··· GIVEN ENTRIES

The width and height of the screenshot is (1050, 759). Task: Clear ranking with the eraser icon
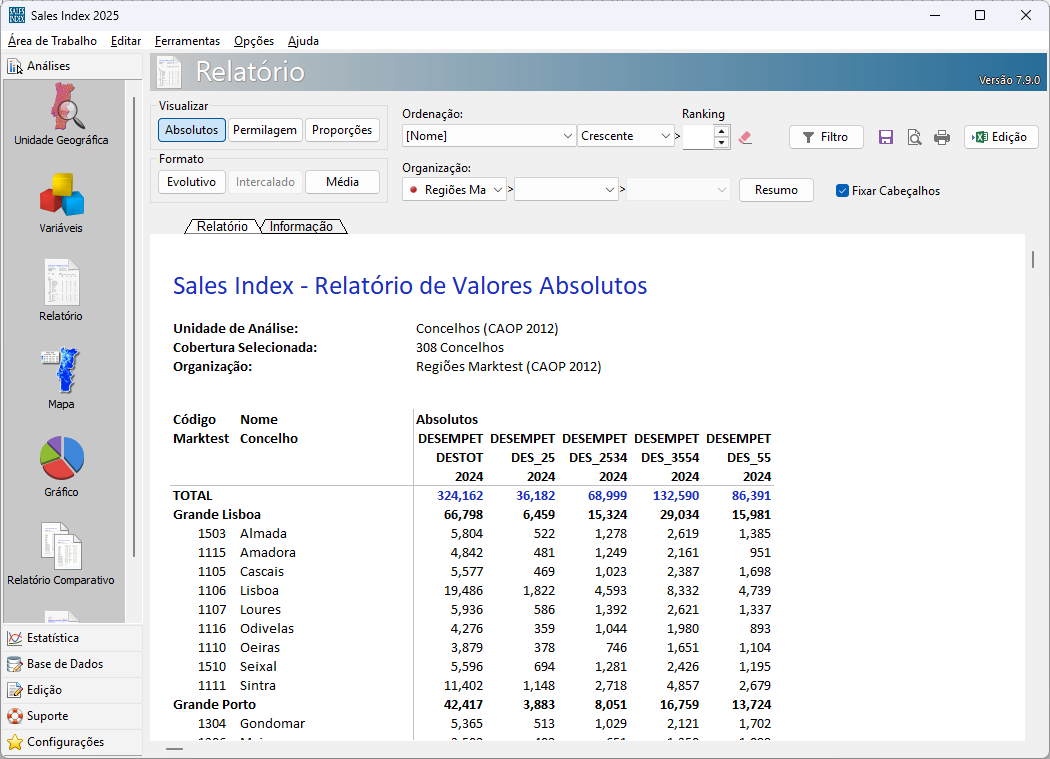tap(745, 137)
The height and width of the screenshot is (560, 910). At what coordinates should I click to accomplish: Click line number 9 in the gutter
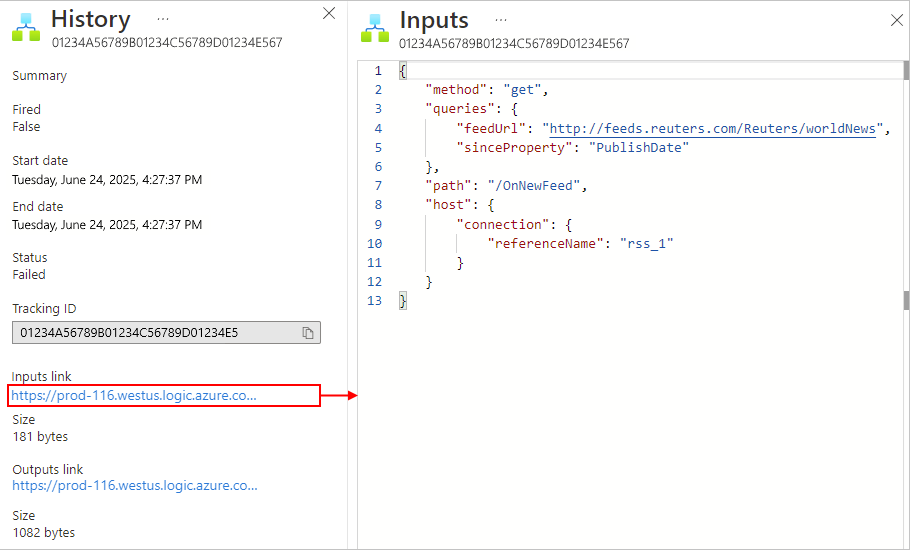(x=378, y=224)
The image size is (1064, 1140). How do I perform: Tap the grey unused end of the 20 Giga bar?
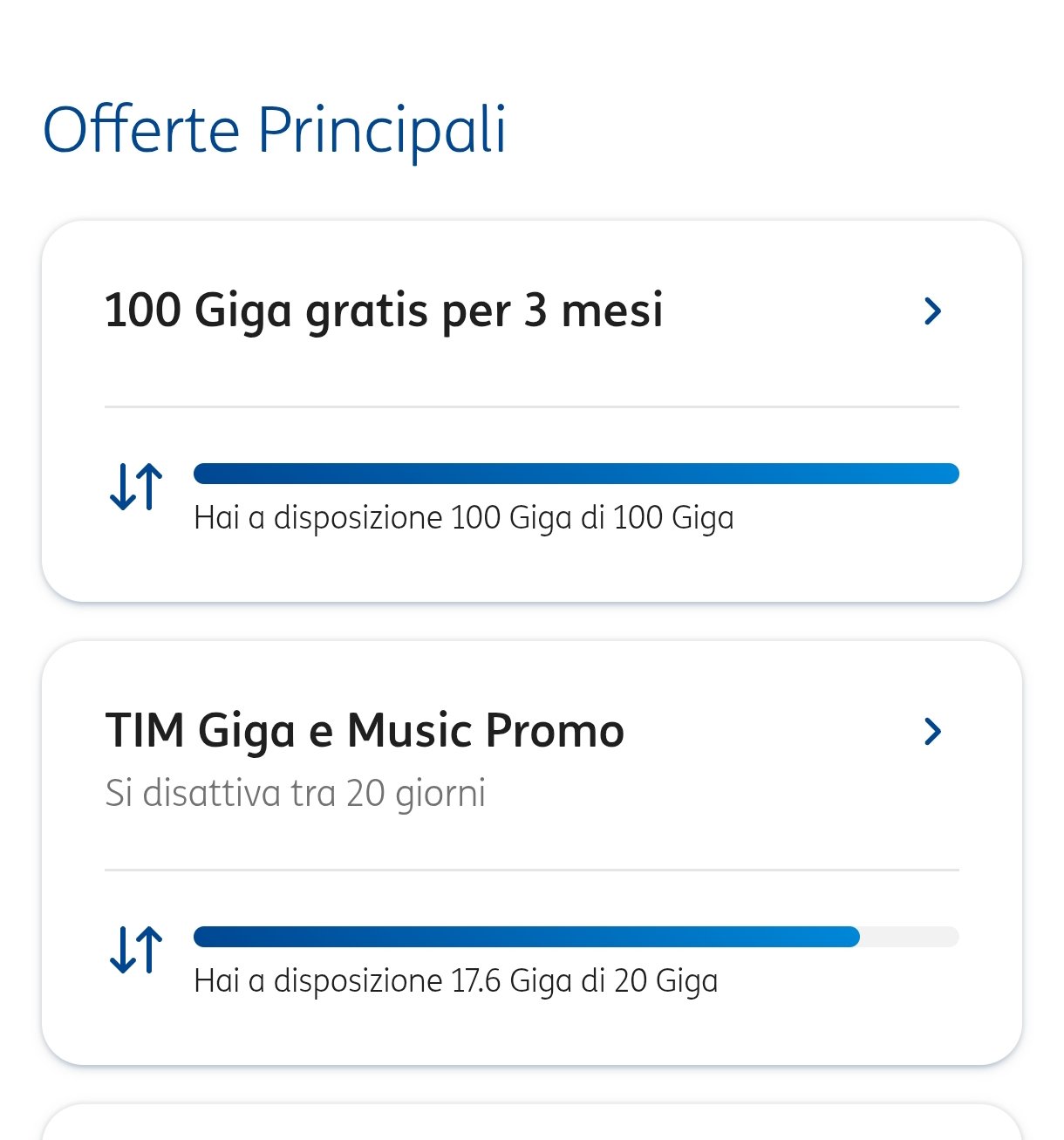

······

EXERCISE PROMPT: From the line that contains "The height and" to the last line of the data, print each line exactly, both ends included, and omit the pictures.

YOUR RESPONSE:
The height and width of the screenshot is (560, 910). At what coordinates should I click to accomplish: Click line number 9 in the gutter
(x=378, y=224)
The image size is (1064, 1140). How do I perform: Tap the grey unused end of the 20 Giga bar?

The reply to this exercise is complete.